How to Create an SSH Key
To use PuTTYgen to create an ssh key for your SHARCNET account, download and run the program, choose SSH-2 RSA or SSH-2 DSA (1024 bit size) and click on the "Generate" button, then follow the given instructions. Once the key is finished, add a passphrase to it, and then save your private key file - this will need to be imported into your ssh program (preferably using a key agent such as Pageant, the PuTTY Key Agent). The "public" key can be either saved and transferred, or cut-and-pasted directly from the box in the program into the .ssh/authorized_keys file in your home directory on your SHARCNET account.
ssh-keygen -t dsa
You will be prompted to give the program a file name to store your key in, (the program will recommend id_dsa, which is a good idea), and to type your passphrase in twice. After that, the program will create two files. One with the name you chose, and the other with ".pub" added to the end of it. The private file (without .pub) belongs in your .ssh directory on your local workstation, and the id_dsa.pub file belongs in your account on the server. If you log in, and copy it there, you should place it in a file named "authorized_keys" in the .ssh directory in your account on the SHARCNET clusters.

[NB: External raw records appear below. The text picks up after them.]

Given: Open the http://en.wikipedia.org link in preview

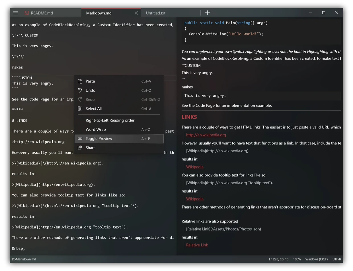Looking at the screenshot, I should (206, 135).
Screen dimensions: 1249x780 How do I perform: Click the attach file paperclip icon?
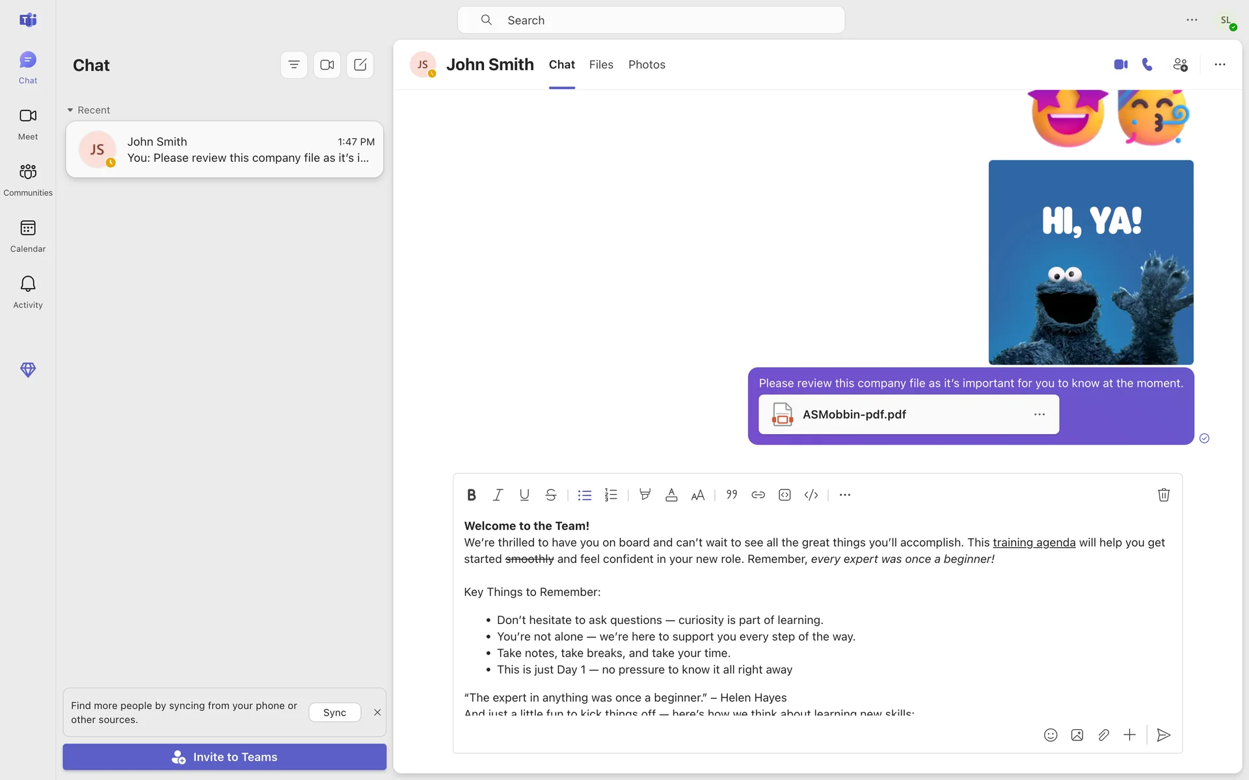click(x=1103, y=735)
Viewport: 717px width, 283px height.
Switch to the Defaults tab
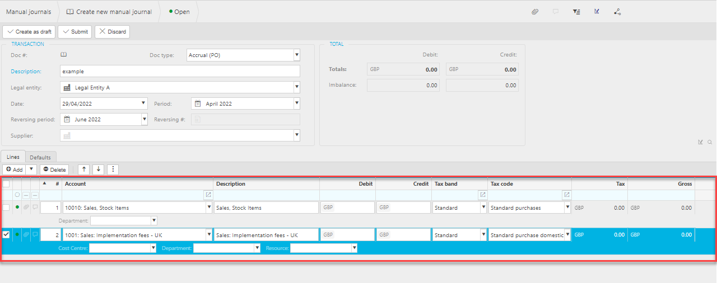click(40, 157)
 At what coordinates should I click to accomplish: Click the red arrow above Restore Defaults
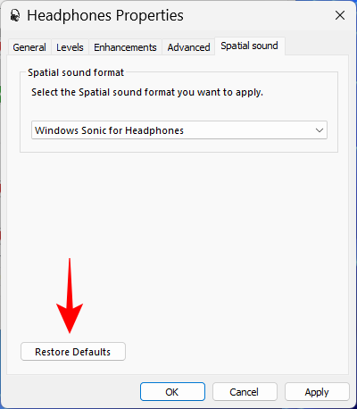pos(70,296)
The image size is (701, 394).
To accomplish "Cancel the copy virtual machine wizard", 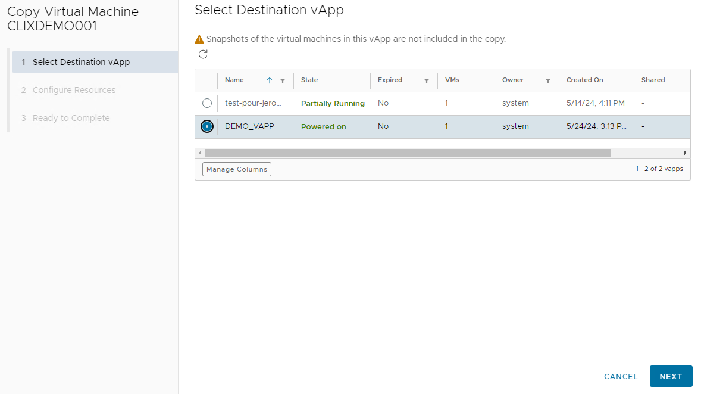I will [621, 377].
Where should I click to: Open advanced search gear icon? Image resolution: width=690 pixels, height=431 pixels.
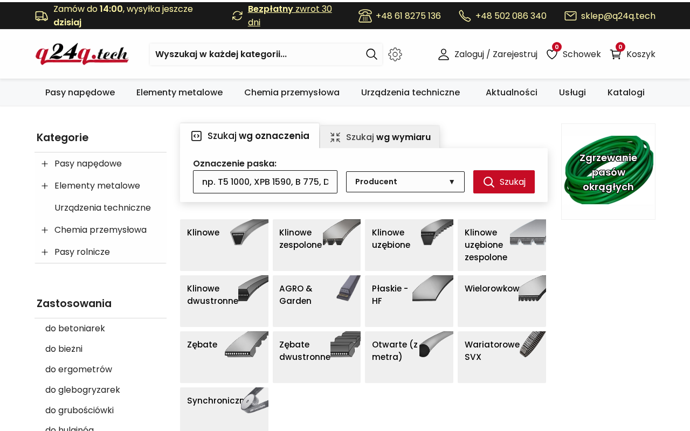tap(395, 54)
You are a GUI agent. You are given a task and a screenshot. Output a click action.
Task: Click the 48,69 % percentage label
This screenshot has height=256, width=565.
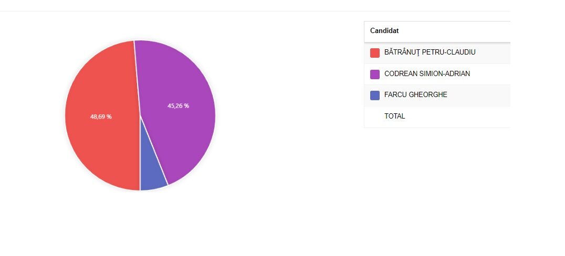click(x=101, y=116)
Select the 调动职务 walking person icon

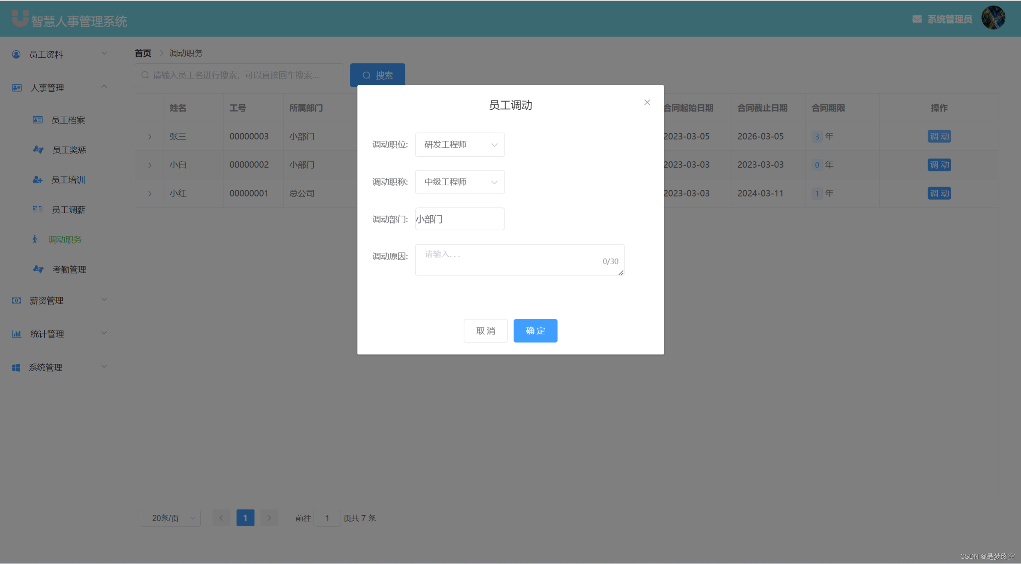pos(36,239)
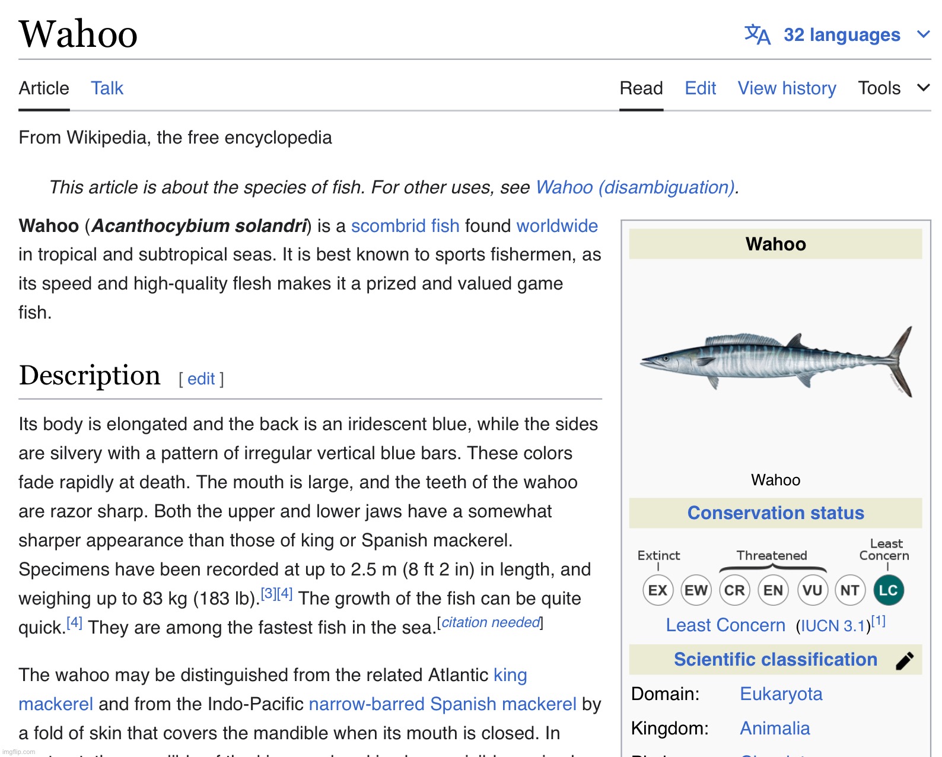
Task: Select the EW conservation status circle
Action: [x=696, y=590]
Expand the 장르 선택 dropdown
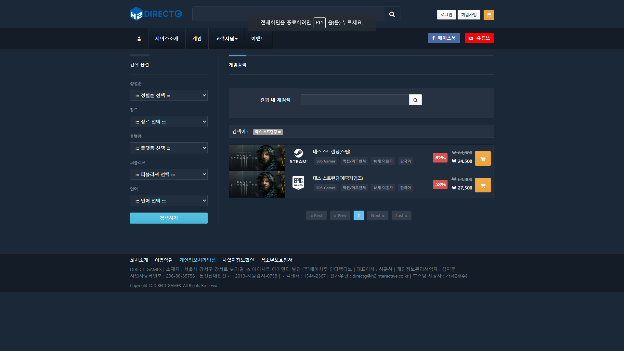 coord(169,122)
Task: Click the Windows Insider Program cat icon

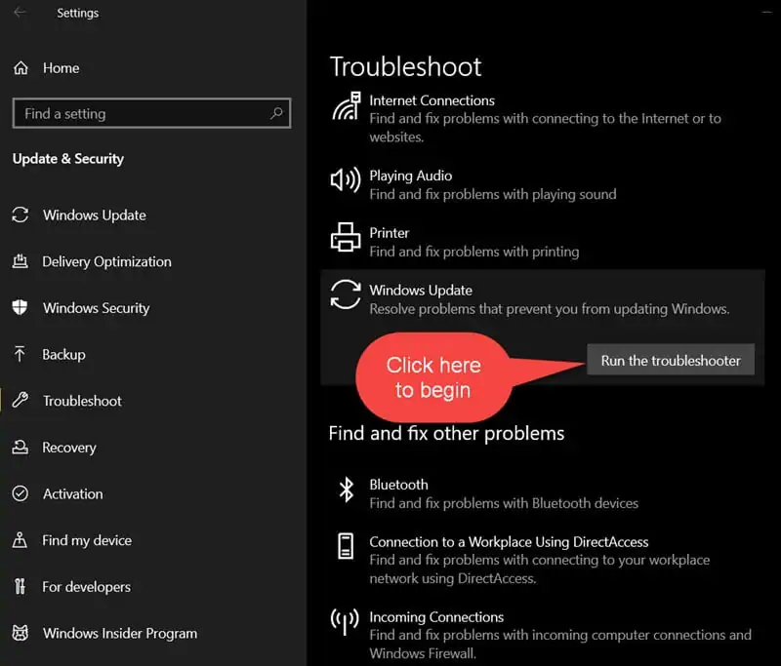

For Windows users, the files will also be created, and the .pub file (or "public key", depending on which program you use) is the file which should be placed on the server in the .ssh/authorized_keys file, and the private key file should be pointed at by your ssh client as the SSH Key to be used.
SSH Key Agents
Mac OS/X systems have an SSH key agent built in, which will automatically start up if you have either an id_dsa or id_rsa file in your .ssh/ directory. The first time you attempt to log into the server with your key in place, a dialog will ask you for your SSH passphrase, and will have a checkbox that can be turned on to store your passphrase in the key agent.
Linux systems also come with one built in, which can be started by typing "ssh-agent". To activate your SSH private key, as long as you put it in your .ssh directory and named it either id_rsa or id_dsa, you can simply run the command "ssh-add", type in your passphrase, and it will remain stored in the key agent. To kill the ssh key agent in linux, you can use the command "ssh-agent -k".
Being Careful with SSH Keys
Be careful not to leave the private key anywhere in your /home directory, especially not in the .ssh directory. If an attacker manages to guess your password and collect a copy of your private-key then they will be able to connect to your account again and again, even if the account password is changed! Try to keep your key on a system that only you will use, like a USB key or a laptop.